To our knowledge, the state of blood glucose control among T2DM individuals can be detected using HbA1c [47]. Poor HbA1c often causes medical professionals to adjust the treatment regimens of individuals. Frequent adjustment could lead to hypoglycemia, which is a side-effect associated with some antidiabetic medications, and may also decrease treatment satisfaction [48]. These factors could induce a negative attitude when asked to follow medical orders. Hence, previous studies have shown that HbA1c level reflects the compliance of individuals with their diabetes treatment regimen, which is also an important factor affecting the HRQoL of individuals with diabetes [49].

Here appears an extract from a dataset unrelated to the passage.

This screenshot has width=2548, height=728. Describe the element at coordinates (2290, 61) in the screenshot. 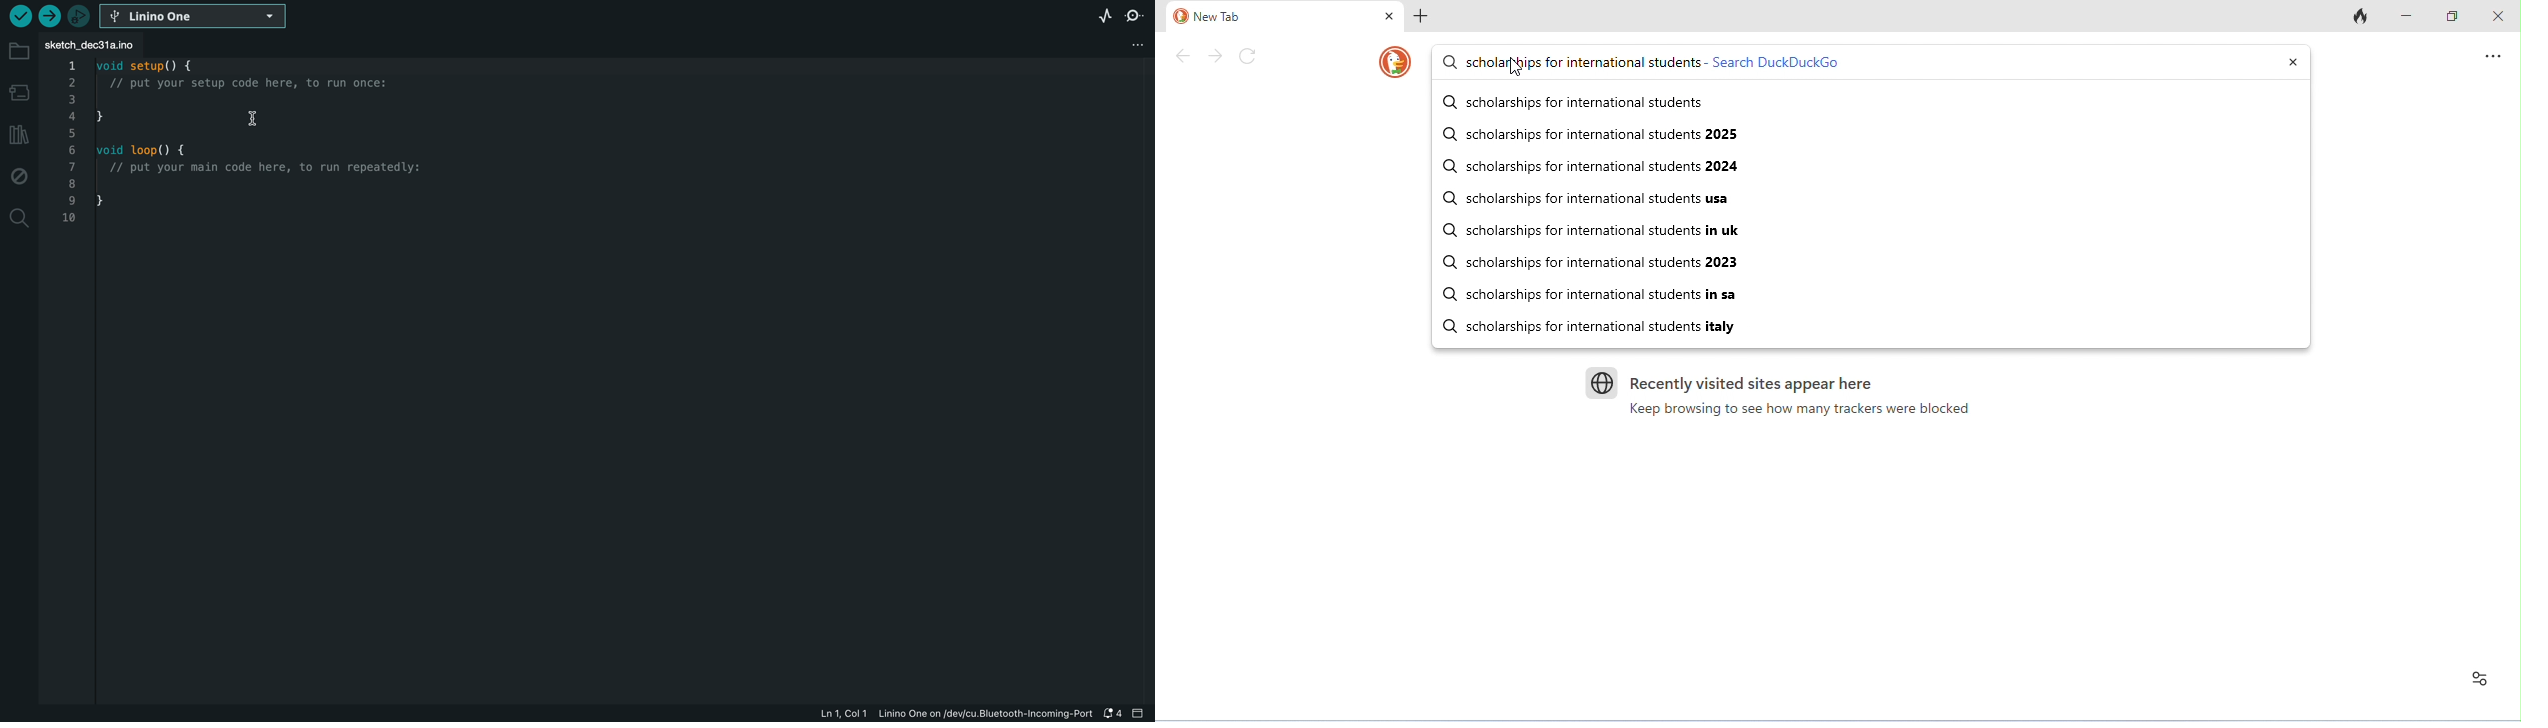

I see `remove` at that location.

Other variables, such as duration since diagnosed with T2DM, comorbid conditions, age, and educational attainment, had statistically significance impacts on HRQoL. Individuals with a longer duration since diagnosis of T2DM and more comorbid conditions (especially hypertension and hyperlipidemia) had more disease-related complications (e.g., diabetic foot and optic neuropathy), further affecting individuals’ HRQoL [50], as complications make it difficult for individuals to participate in normal daily activities. Elderly individuals with T2DM had worse HRQoL, which was consistent with Kang et al. [48] and may be due to the gradual decline of individuals’ physical function, intelligence, and other aspects with the increase of age, resulting in more discomfort. Individuals with higher educational level had better HRQoL, as seen in an American study [51]. T2DM individuals with a higher educational level may be more receptive to new things and be better at learning knowledge and skills to improve their condition in different ways.

Limitations

Despite the supportive findings of the study, several limitations need to be acknowledged. Firstly, as the participants were only from five tertiary grade-A hospitals in Chongqing, China, the results might be difficult to generalize due to the particular sociodemographic characteristics. Furthermore, our study adopted a cross-sectional design, but a longitudinal design may better reflect the relationship between HRQoL and various associated factors. Finally, the R2 value of each multiple linear regression model was relatively small, and further studies are warranted to identify other associated factors of HRQoL.

Conclusions

Our study found that T2DM patients’ HRQoL could further decrease with the increase of the patient’s age and duration since diagnosis. Low-level HbA1c reflects stable blood glucose control, which can indicate good HRQoL. Moreover, it is essential to note that individuals with T2DM suffer from varying degrees of negative effects of FOH and FOP for a long time, reducing HRQoL. Conversely, a high level of SE could effectively establish the confidence of individuals to deal with the progression of T2DM and improve HRQoL. Therefore, to improve HRQoL among T2DM individuals, we recommended that medical professionals follow the advanced clinical evidence, formulate a series of interventions (e.g., cognitive behavioral therapy–based psychological support, empowerment-based health education, and resilience skills training) to effectively decrease FOP and FOH, and enhance SE, thereby improving the HRQoL of T2DM individuals.